QUOTED TEXT =>
BEGIN

FIG. 3 illustrates a risk evaluating system 106, in accordance with an example implementation of the present subject matter. The risk evaluating system 106, alternatively referred to as system 106, is to accurately determine an overall impact of a fault in an equipment operating in a facility. The facility, such as an industrial facility, may include multiple equipment, such as steam turbines, compressors, generators, motors, pumps, conveyor belts, hydraulic presses, boilers, HVAC systems, blowers, centrifugal compressors, turbo expanders, recompressors, and the like. A fault associated with these equipments spanning across multiple facilities may be analyzed to determine an overall impact of the fault in the equipment, the facility in which the equipment is operating in, as well as the supply chain network.

In one example, the risk evaluation system 106 may include a processor 302 and a memory 304 coupled to the processor 302. The functions of functional block labelled as “processor(s)”, may be provided through the use of dedicated hardware as well as hardware capable of executing instructions. When provided by a processor, the functions may be provided by a single dedicated processor, by a single shared processor, or by a plurality of individual processors, some of which may be shared. Moreover, explicit use of the term “processor” would not be construed to refer exclusively to hardware capable of executing instructions, and may implicitly include, without limitation, digital signal processor (DSP) hardware, network processor, application specific integrated circuit (ASIC), field programmable gate array (FPGA), read only memory (ROM) for storing instructions, random access memory (RAM), non-volatile storage. Other hardware, standard and/or custom, may also be included. Further, an interface(s) 306 may allow the connection or coupling of the system 106 with one or more other devices (say devices or systems within the supply chain network), through a wired (e.g., Local Area Network, i.e., LAN) connection or through a wireless connection (e.g., Bluetooth®, Wi-Fi). The interface(s) 306 may also enable intercommunication between different logical as well as hardware components of the system 106.

The memory 304 may include any computer-readable medium including, for example, volatile memory (e.g., RAM), and/or non-volatile memory (e.g., EPROM, flash memory, etc.).

The risk evaluation system 106 may further include modules 308, such as an assessment module 310 and a risk evaluation module 312. The module(s) 308, in one example, may be implemented as a combination of hardware and firmware. In examples described herein, such combinations of hardware and firmware may be implemented in several different ways. For example, the firmware for the module may be processor executable instructions stored on a non-transitory machine-readable storage medium and the hardware for the module may include a processing resource (for example, implemented as either a single processor or a combination of multiple processors), to execute such instructions.

END

DATASET ROWS =>
BEGIN

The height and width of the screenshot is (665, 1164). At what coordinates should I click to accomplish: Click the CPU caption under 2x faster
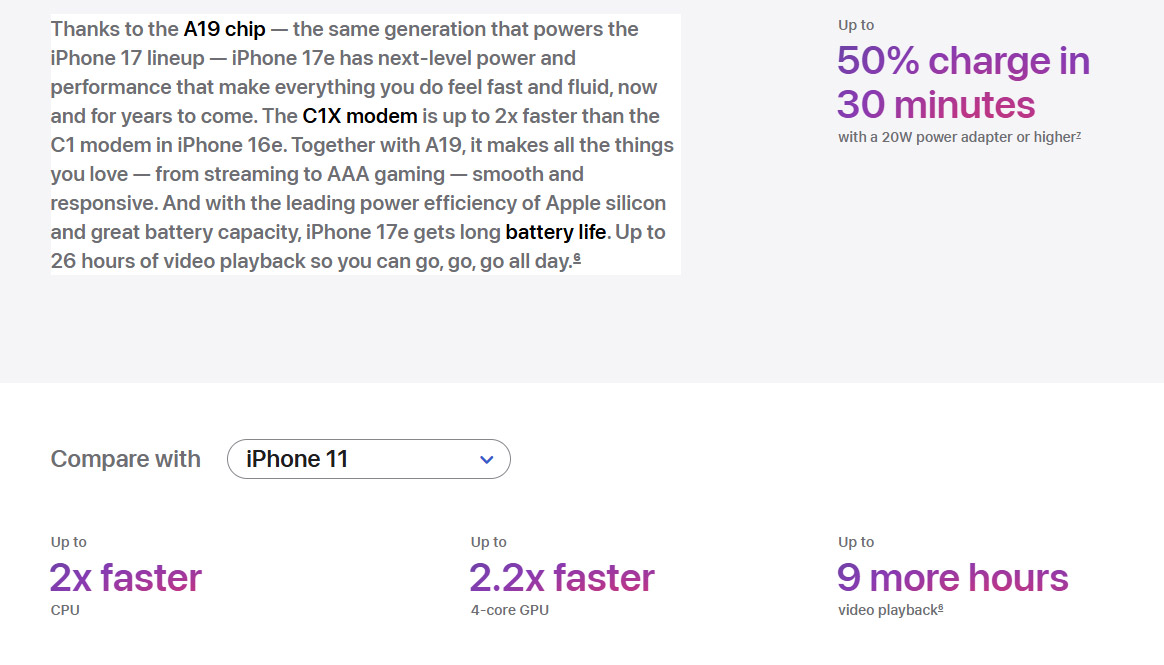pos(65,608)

END
BEGIN

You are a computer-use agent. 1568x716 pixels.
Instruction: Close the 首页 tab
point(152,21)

END

ACTIONS TO TAKE =>
[A] Decide whether each statement below agrees with the passage on the risk evaluation system. Answer yes or no for each one, and quote the deciding words from the passage.
(i) The memory 304 may include flash memory.
(ii) The interface(s) 306 connect the system 106 to other devices only through wired connections.
(iii) The modules 308 may include an assessment module 310 and a risk evaluation module 312.
[B] Write the next part of the passage on the risk evaluation system, starting after its final sentence.

RESPONSES =>
[A]
(i) Yes: "non-volatile memory (e.g., EPROM, flash memory, etc.)"
(ii) No: "through a wired (e.g., Local Area Network, i.e., LAN) connection or through a wireless connection (e.g., Bluetooth®, Wi-Fi)"
(iii) Yes: "modules 308, such as an assessment module 310 and a risk evaluation module 312"

[B]
In the present examples, the machine-readable storage medium may store instructions that, when executed by the processing resource, implement the functionalities of the module(s) 308. In such examples, the risk evaluation system 106 may include the machine-readable storage medium storing the instructions and the processing resource to execute the instructions. In other examples of the present subject matter, the machine-readable storage medium may be located at a different location but accessible to the risk evaluation system 106 and the processor 302.

The risk evaluation system 106 may further include data 314, that serves, amongst other things, as a repository for storing data that may be fetched, processed, received, or generated by the modules 308. The data 314 may include equipment data, facility data, data corresponding to the systems used in each facility of the supply chain, OEM data for all equipments across the supply chain, maintenance logs, fault tree signatures, various threshold and pre-determined data, personnel data, maintenance schedules, health status data corresponding to various equipment across multiple facilities, and the like. In an example, the data 314 may be stored in the memory 304.

In one example, the assessment module 310 of the risk evaluating system 106 may monitor multiple operational parameters corresponding to the equipment. The operational parameters corresponding to the equipment may include operational parameters obtained from various sub-systems within the equipment, multiple components and sub-components associated with the various sub-systems of the equipment, and the like. These operational parameters may be obtained from one or more sensing elements coupled to the equipment. For example, sensors attached to the AC motor may collect data on various operational parameters such as motor temperature, vibration levels, electrical current, and rotational speed over a specified time period. Although the detailed description has been predominantly described with reference to a fault in the equipment as a whole, it would be understood that a fault in the equipment may include a fault in any one of the components, sub-components, or sub-systems of the equipment, and is not to be construed as a limitation.

The operational parameters may be monitored to identify a first operational parameter from amongst the multiple operational parameters, to be beyond a first operating range. Any deviation in the operational parameter from the first operating range may be characterized as an anomaly. For instance, while monitoring the operational parameters such as temperature, vibration levels, electrical current, and rotational speed of an AC motor, it may be observed that the temperature levels of the AC motor are beyond a desired range of temperature levels for the said motor. These values, which are beyond the said range may be detected as an anomaly.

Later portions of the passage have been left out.